_APPLY WHAT YOU READ_.
1 – Summarize the R mailing-list excerpt in two sentences.
2 – According to the R mailing-list excerpt, what R version and operating system was Sachin J using?

_EXCERPT PROVIDED_.
┄┄┄┄┄┄┄┄┄┄
I have to admit that I have added the *'s in *type*.  I have been caught out
by this too.  Its not the most convenient way to specify the types of a
large number of columns either.  As you have a lot of columns you might want
to do something like this:  as.list(rep(integer(1),250)), assuming your
dummies are together, to save typing.  Also storage.mode() is useful to tell
you the precise type (and therefore size) of an object e.g. sapply(coltypes,
storage.mode) is actually the types scan() will use.  Note that 'numeric'
could be 'double' or 'integer' which are important in your case to fit
inside the 1GB limit, because 'integer' (4 bytes) is half 'double' (8
bytes).

Perhaps someone on r-devel could enhance the documentation to make "type"
stand out in capitals in bold in help(scan)?  Or maybe scan could be clever
enough to accept a character vector 'what'.  Or maybe I'm missing a good
reason why this isn't possible - anyone? How about allowing a character
vector length one, with each character representing the type of that column
e.g.  what="IIIIDDCD" would mean 4 integers followed by 2 double's followed
by a character column, followed finally by a double column,  8 columns in
total.  Probably someone somewhere has done that already, but I'm not aware
anyone has wrapped it up conveniently?

On 25/04/06, Sachin J <[EMAIL PROTECTED]> wrote:
>
>  Mark:
>
> Here is the information I didn't provide in my earlier post. R version is
> R2.2.1 running on Windows XP.  My dataset has 16 variables with following
> data type.
> ColNumber:   1              2              3  .......16
> Datatypes:
>
> "numeric","numeric","numeric","numeric","numeric","numeric","character","numeric","numeric","character","character","numeric","numeric","numeric","numeric","numeric","numeric","numeric"
>
> Variable (2) which is numeric and variables denoted as character are to be
> treated as dummy variables in the regression.
>
> Search in R help list  suggested I can use read.csv with colClasses option
> also instead of using scan() and then converting it to dataframe as you
> suggested. I am trying both these methods but unable to resolve syntactical
> error.
>
> >coltypes<-
> c("numeric","factor","numeric","numeric","numeric","numeric","factor","numeric","numeric","factor","factor","numeric","numeric","numeric","numeric","numeric","numeric","numeric")
>
> >mydf <- read.csv("C:/temp/data.csv", header=FALSE, colClasses = coltypes,
> strip.white=TRUE)
┄┄┄┄┄┄┄┄┄┄
_RECORDED DATA_.
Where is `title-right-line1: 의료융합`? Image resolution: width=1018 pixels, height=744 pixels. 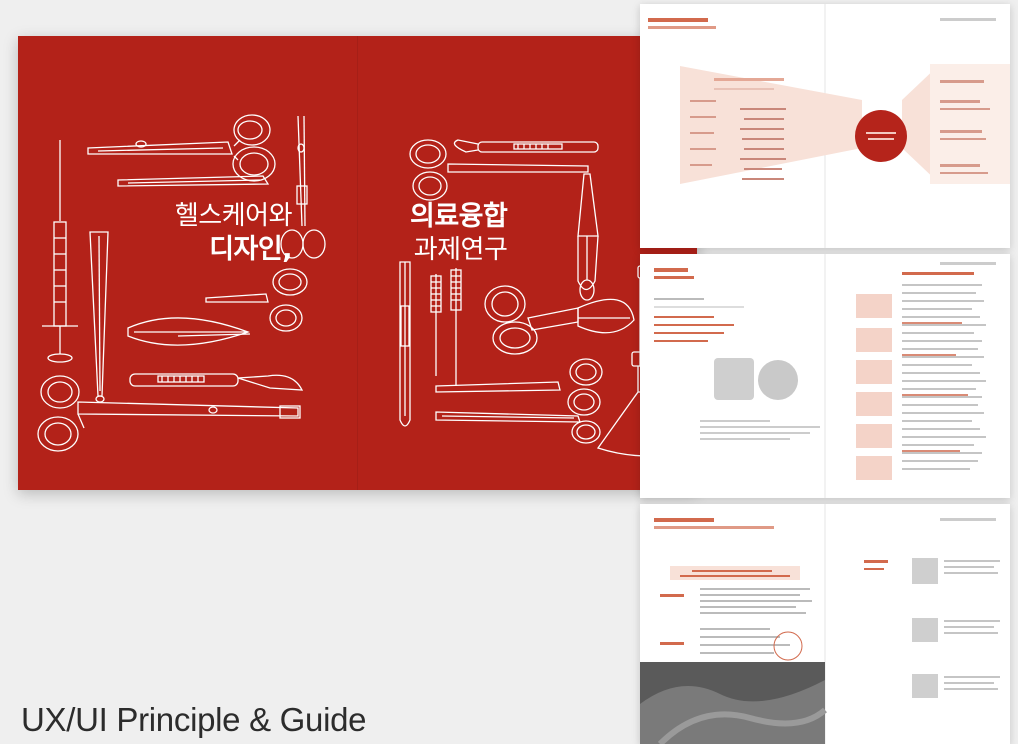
┄┄┄┄┄┄┄┄┄┄
_SOLUTIONS IN ORDER_.
1 – The reply offers shortcuts for specifying many column types to scan(), such as as.list(rep(integer(1),250)), and recommends storage.mode() for checking types, since integer (4 bytes) is half the size of double (8 bytes) and that matters for fitting inside a 1GB limit. It also floats ideas such as making "type" stand out in help(scan) or letting scan() accept a string like what="IIIIDDCD", while the quoted earlier message describes a 16-variable dataset on R2.2.1 under Windows XP and a syntax error when trying scan() or read.csv with colClasses.

2 – R2.2.1 running on Windows XP.